The section on using RBS with BIER and RFC8296 encapsulation describes proposed normative aspects when applying RBS to BIER.

Appendices discuss High-speed implementation considerations and current insight into how well RBS can help to reducing the number of of packet required to be sent with RBS.

1.1. BIER review

In BIER, each bit of a bitstring indicates a BIER egress router (BFER). When using [RFC8296] encapsulation, BitString can have a BitStringLength (BSL) of 2^N, N=6...12. Routers may not be able to support up to 2^12=496 long BitStrings. The most common BSL assumed to be supported is 256.
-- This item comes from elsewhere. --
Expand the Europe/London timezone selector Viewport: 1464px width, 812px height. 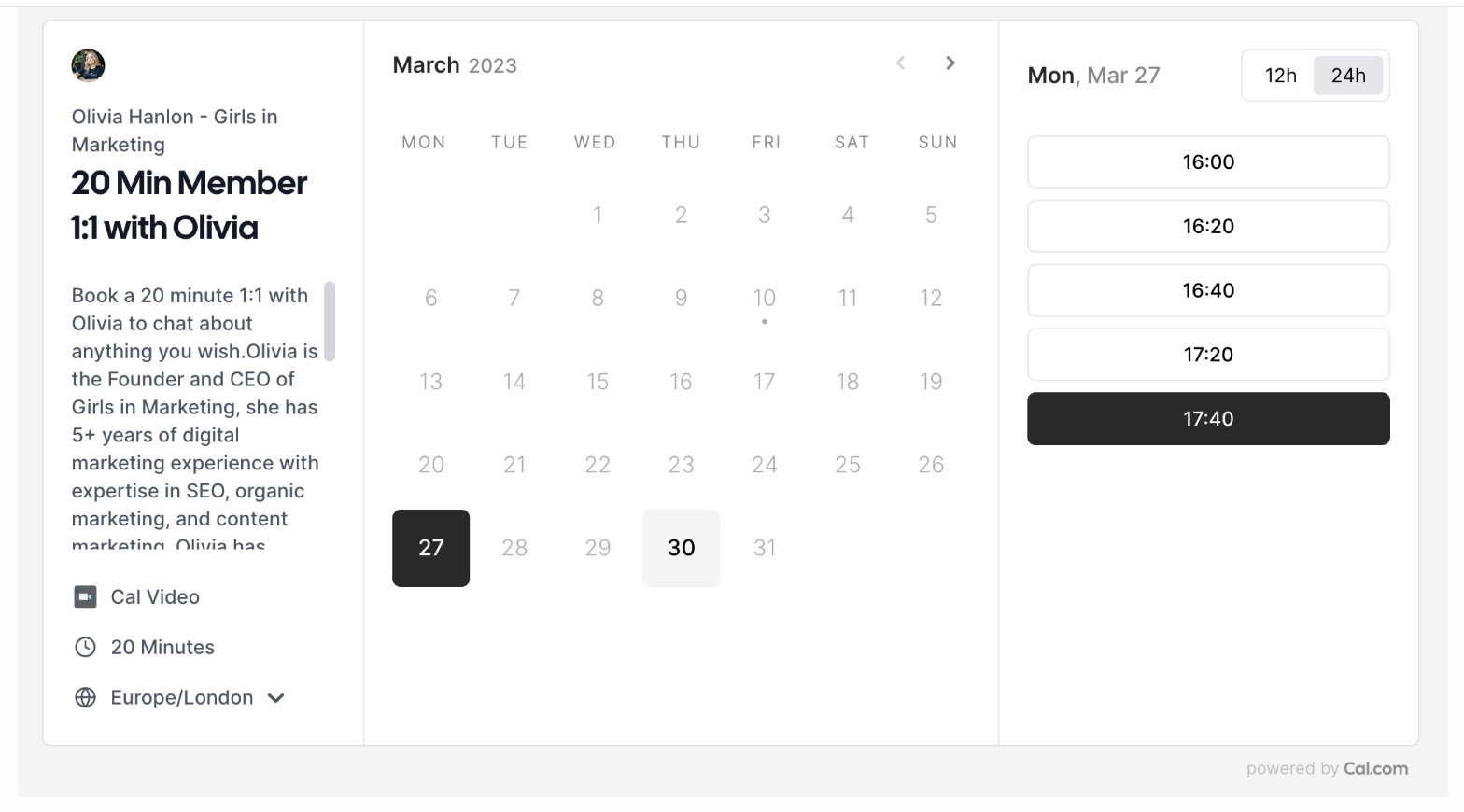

When a network has a number M of BFER, M >> BSL support by routers in the network, it it necessary to use multiple "sets" of BitStrings across the network to address all BFER. Each set has a SetIdentifier (SI). BFER are identified in BIER via their BFR-id which is (SI << N | 2^BP ), where BP is the BitPosition, the bit in the BitString used for this BFER: the lower N bits of the BFR-id are the BP of the BFER and the high order bits the SI. In [RFC8279] this is also shown as (SI:BitString), where the BitString has only the BP of the BFER set.

When a network requires k SI to address all BFER, then a message that needs to be sent to k arbitrary BFER in the network may require to send as many as k BIER packets - when each of the k BFER has a different SI. The total number of packets required for any possible set of receiver BFER is a stochastic matter. At best, BIER can reduce the number of packet required to reach M BFER to M/BSL.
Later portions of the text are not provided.